Collected data entries:
■ ■ ■
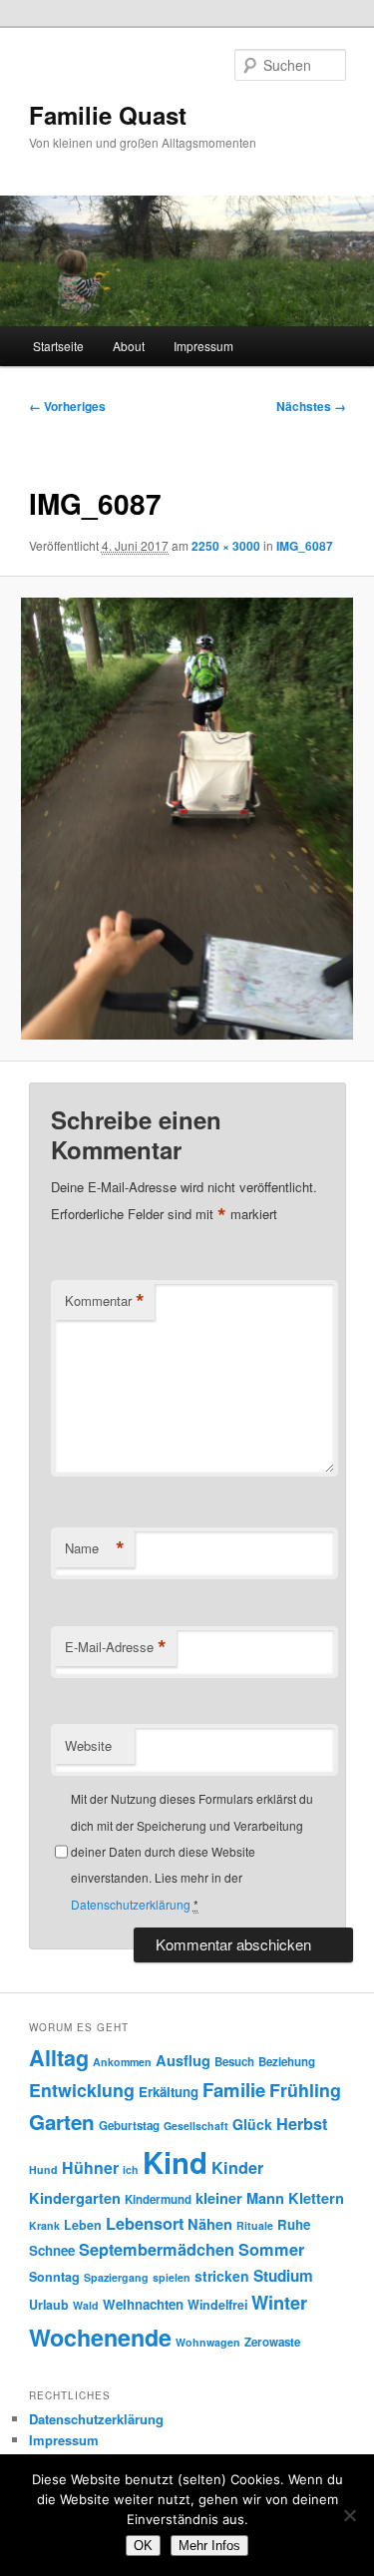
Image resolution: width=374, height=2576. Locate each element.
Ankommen (122, 2061)
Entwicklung (82, 2089)
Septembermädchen (156, 2249)
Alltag (59, 2057)
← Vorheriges (67, 406)
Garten (62, 2121)
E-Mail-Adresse (116, 1647)
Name (95, 1548)
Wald (86, 2305)
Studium (283, 2276)
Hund (43, 2169)
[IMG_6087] (186, 819)
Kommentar (105, 1301)
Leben (83, 2225)
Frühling (305, 2089)
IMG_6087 (304, 546)
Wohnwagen (208, 2342)
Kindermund (158, 2199)
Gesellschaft (196, 2125)
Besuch (234, 2061)
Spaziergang (116, 2277)
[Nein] (349, 2515)
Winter (279, 2303)
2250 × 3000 (225, 546)
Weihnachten (143, 2304)
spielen (171, 2277)
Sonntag (54, 2277)
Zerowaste (272, 2342)
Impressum (203, 345)
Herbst (301, 2123)
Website (88, 1745)
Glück (252, 2124)
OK (143, 2545)
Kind (175, 2162)
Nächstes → (311, 406)
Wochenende (100, 2337)
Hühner (90, 2167)
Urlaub (49, 2305)
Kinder (237, 2167)
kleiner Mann (239, 2198)
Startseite (58, 345)
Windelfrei (217, 2305)
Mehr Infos (209, 2545)
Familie (233, 2089)
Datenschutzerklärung (130, 1904)
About (129, 345)
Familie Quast (108, 115)
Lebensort (145, 2223)
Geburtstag (129, 2125)
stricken (221, 2276)
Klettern (316, 2198)
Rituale (254, 2225)
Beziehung (286, 2061)
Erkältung (168, 2091)
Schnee (52, 2250)
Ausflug (183, 2060)
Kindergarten (75, 2198)
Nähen (209, 2224)
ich (131, 2169)
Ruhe (293, 2224)
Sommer (271, 2249)
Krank (44, 2225)
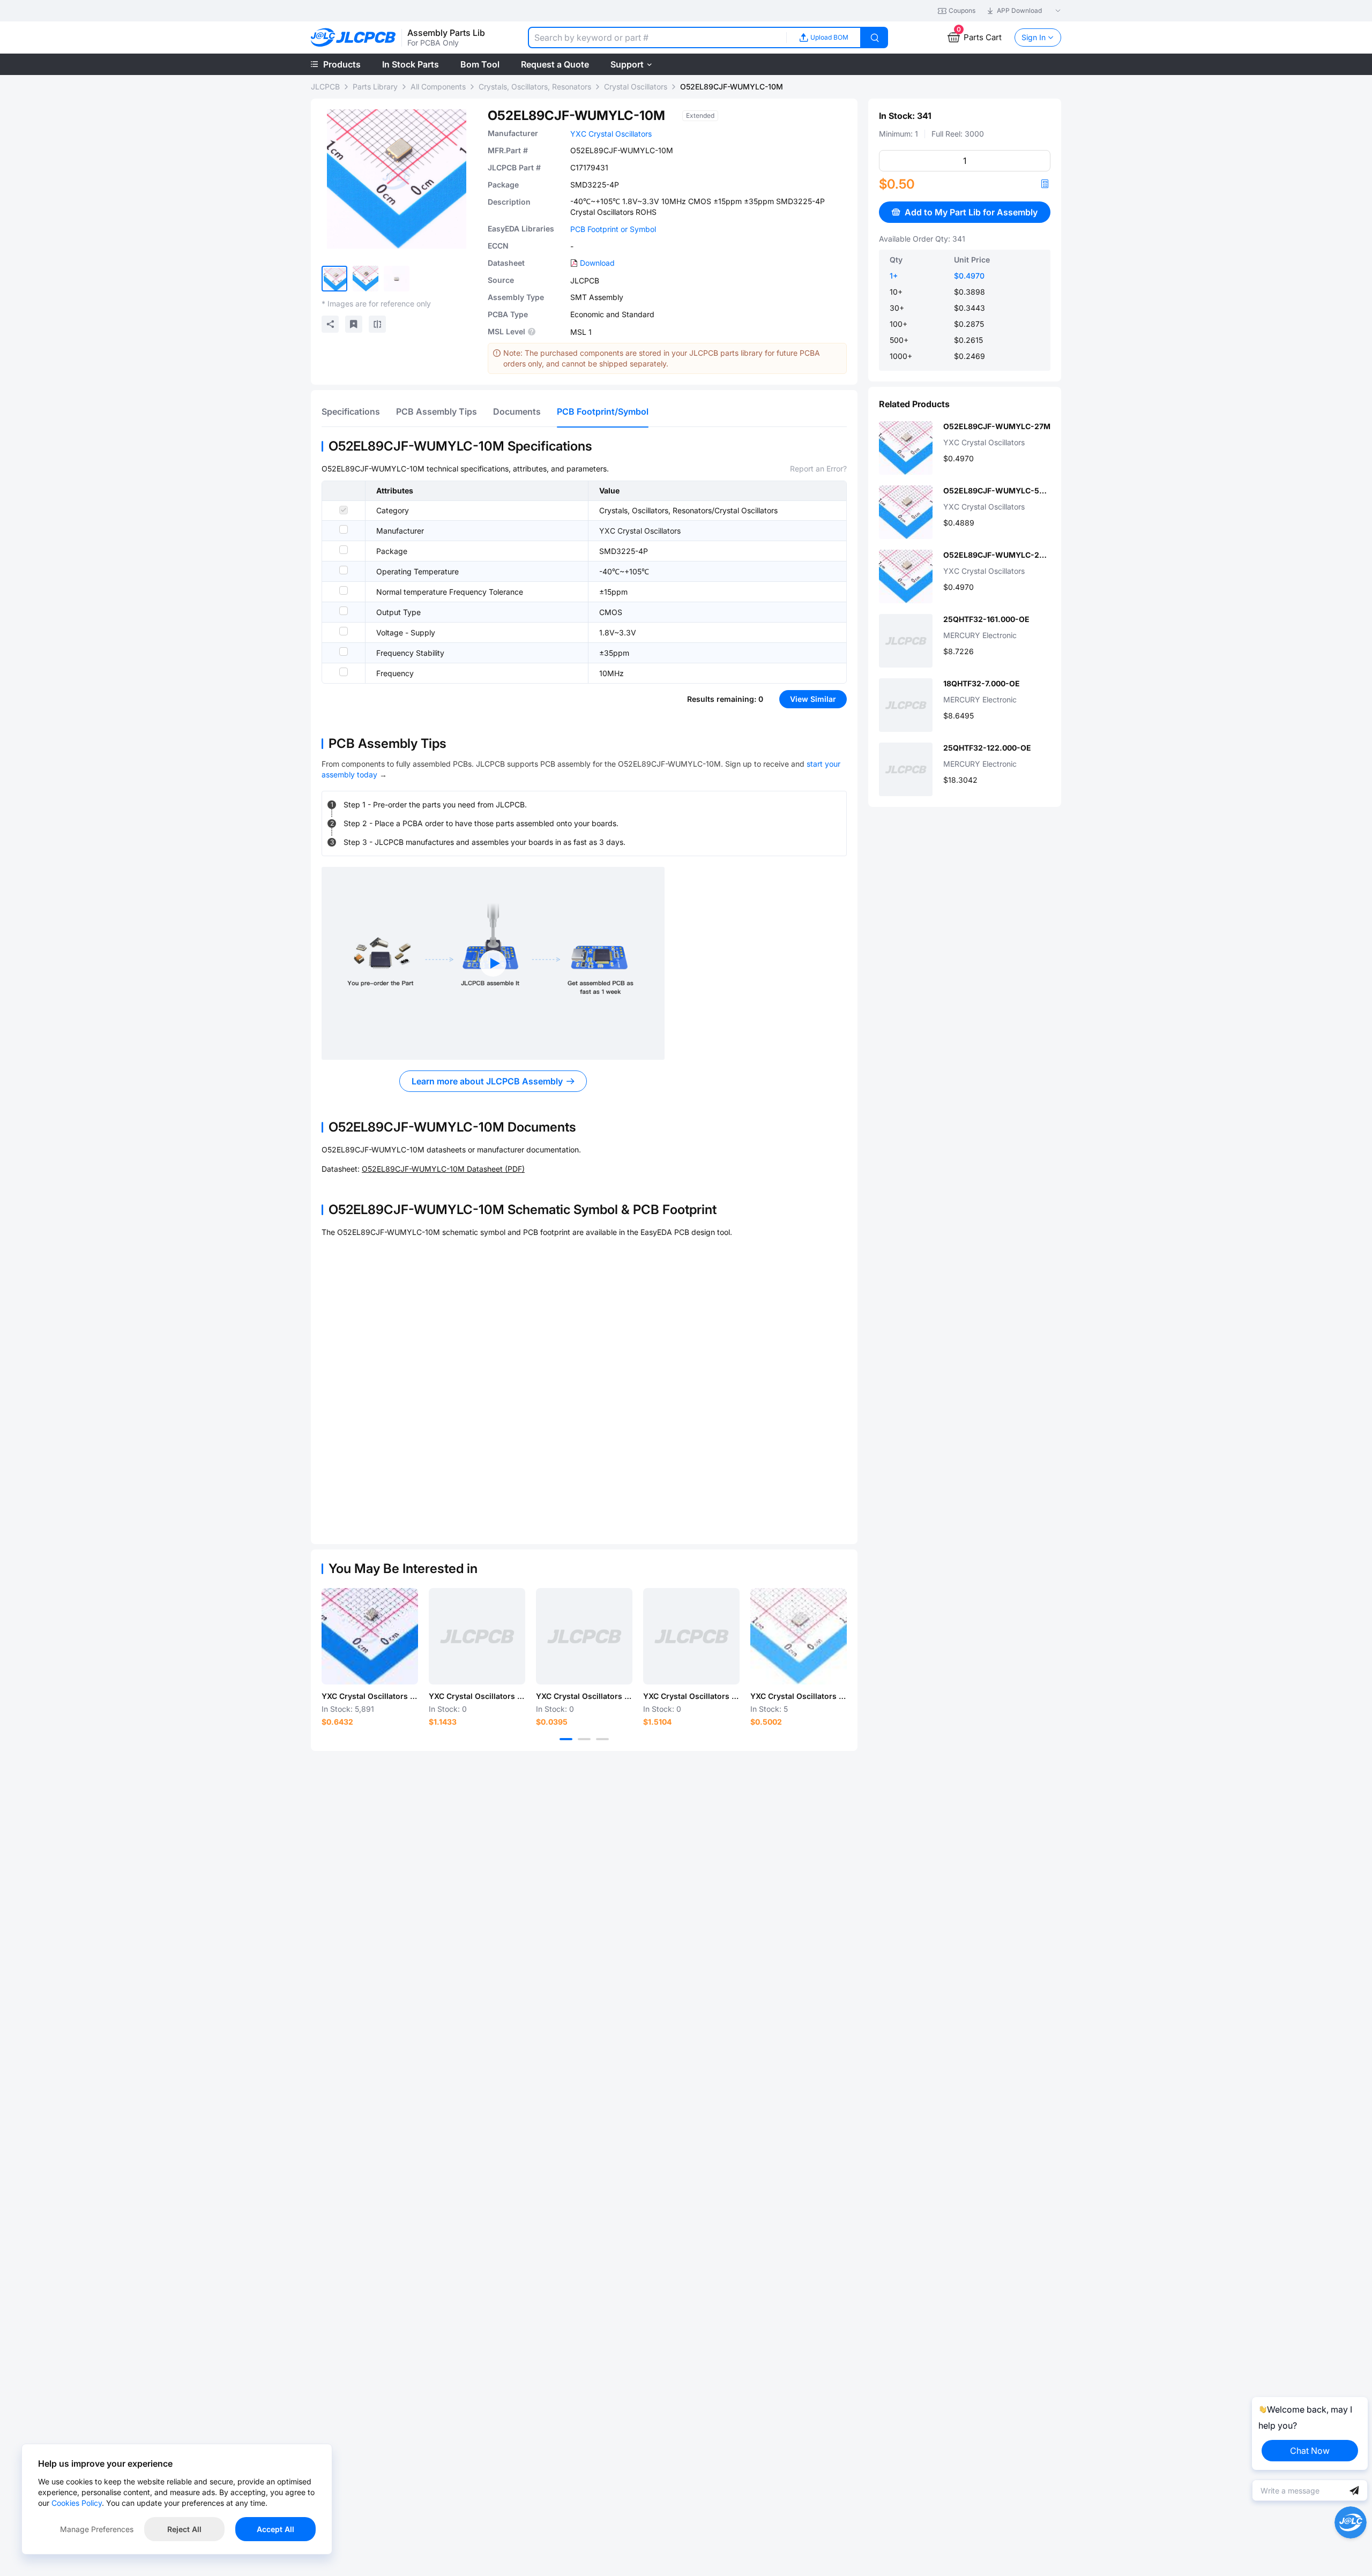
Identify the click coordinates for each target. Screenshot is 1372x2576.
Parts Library (375, 86)
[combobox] (657, 37)
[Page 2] (584, 1739)
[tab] (351, 411)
■ ■ ■
INSTRUCTIONS TO FOLLOW:
Supply the count of lines in the entries that contain the word "each", and nothing besides.

SOLUTION TO THE EXERCISE:
2